Start of Material provided

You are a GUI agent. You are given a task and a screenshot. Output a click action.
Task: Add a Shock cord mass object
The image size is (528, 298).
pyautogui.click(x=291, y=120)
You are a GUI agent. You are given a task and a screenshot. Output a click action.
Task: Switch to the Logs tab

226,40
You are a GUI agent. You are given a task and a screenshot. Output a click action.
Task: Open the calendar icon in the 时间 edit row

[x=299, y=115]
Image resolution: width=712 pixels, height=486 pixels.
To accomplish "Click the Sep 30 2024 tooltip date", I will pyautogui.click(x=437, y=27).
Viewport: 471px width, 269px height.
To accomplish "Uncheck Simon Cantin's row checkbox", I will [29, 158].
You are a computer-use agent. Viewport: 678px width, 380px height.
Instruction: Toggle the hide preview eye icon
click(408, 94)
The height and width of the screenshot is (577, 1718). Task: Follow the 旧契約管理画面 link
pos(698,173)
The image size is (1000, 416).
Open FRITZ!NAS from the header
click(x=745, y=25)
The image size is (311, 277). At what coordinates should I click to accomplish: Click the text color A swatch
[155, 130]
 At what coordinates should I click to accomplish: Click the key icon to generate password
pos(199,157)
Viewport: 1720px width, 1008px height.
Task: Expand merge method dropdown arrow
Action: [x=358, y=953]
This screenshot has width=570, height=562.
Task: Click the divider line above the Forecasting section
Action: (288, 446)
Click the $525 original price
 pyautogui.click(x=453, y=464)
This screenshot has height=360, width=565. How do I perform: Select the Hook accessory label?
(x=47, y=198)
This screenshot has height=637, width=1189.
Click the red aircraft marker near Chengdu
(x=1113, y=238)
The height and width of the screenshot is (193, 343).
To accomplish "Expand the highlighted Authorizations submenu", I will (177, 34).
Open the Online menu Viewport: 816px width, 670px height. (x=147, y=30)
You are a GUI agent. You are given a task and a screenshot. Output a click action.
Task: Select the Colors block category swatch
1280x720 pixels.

End of Material provided

* What to produce *
Emit the records above again, exactly, with no line skipped.

* Result for this task *
You are a GUI agent. You are given a task and a screenshot. Output a click action.
Task: Add a Shock cord mass object
The image size is (528, 298).
pyautogui.click(x=291, y=120)
You are a GUI agent. You are given a task and a screenshot. Output a click action.
Task: Switch to the Logs tab

226,40
You are a GUI agent. You are given a task and a screenshot. Output a click action.
Task: Open the calendar icon in the 时间 edit row

[x=299, y=115]
Image resolution: width=712 pixels, height=486 pixels.
To accomplish "Click the Sep 30 2024 tooltip date", I will pyautogui.click(x=437, y=27).
Viewport: 471px width, 269px height.
To accomplish "Uncheck Simon Cantin's row checkbox", I will [29, 158].
You are a computer-use agent. Viewport: 678px width, 380px height.
Instruction: Toggle the hide preview eye icon
click(408, 94)
The height and width of the screenshot is (577, 1718). Task: Follow the 旧契約管理画面 link
pos(698,173)
The image size is (1000, 416).
Open FRITZ!NAS from the header
click(x=745, y=25)
The image size is (311, 277). At what coordinates should I click to accomplish: Click the text color A swatch
[155, 130]
 At what coordinates should I click to accomplish: Click the key icon to generate password
pos(199,157)
Viewport: 1720px width, 1008px height.
Task: Expand merge method dropdown arrow
Action: [x=358, y=953]
This screenshot has width=570, height=562.
Task: Click the divider line above the Forecasting section
Action: (288, 446)
Click the $525 original price
 pyautogui.click(x=453, y=464)
This screenshot has height=360, width=565. How do I perform: Select the Hook accessory label?
(x=47, y=198)
This screenshot has height=637, width=1189.
Click the red aircraft marker near Chengdu
(x=1113, y=238)
The height and width of the screenshot is (193, 343).
To accomplish "Expand the highlighted Authorizations submenu", I will (177, 34).
Open the Online menu Viewport: 816px width, 670px height. (x=147, y=30)
You are a GUI agent. You are given a task and a screenshot. Output a click action.
Task: Select the Colors block category swatch
1280x720 pixels.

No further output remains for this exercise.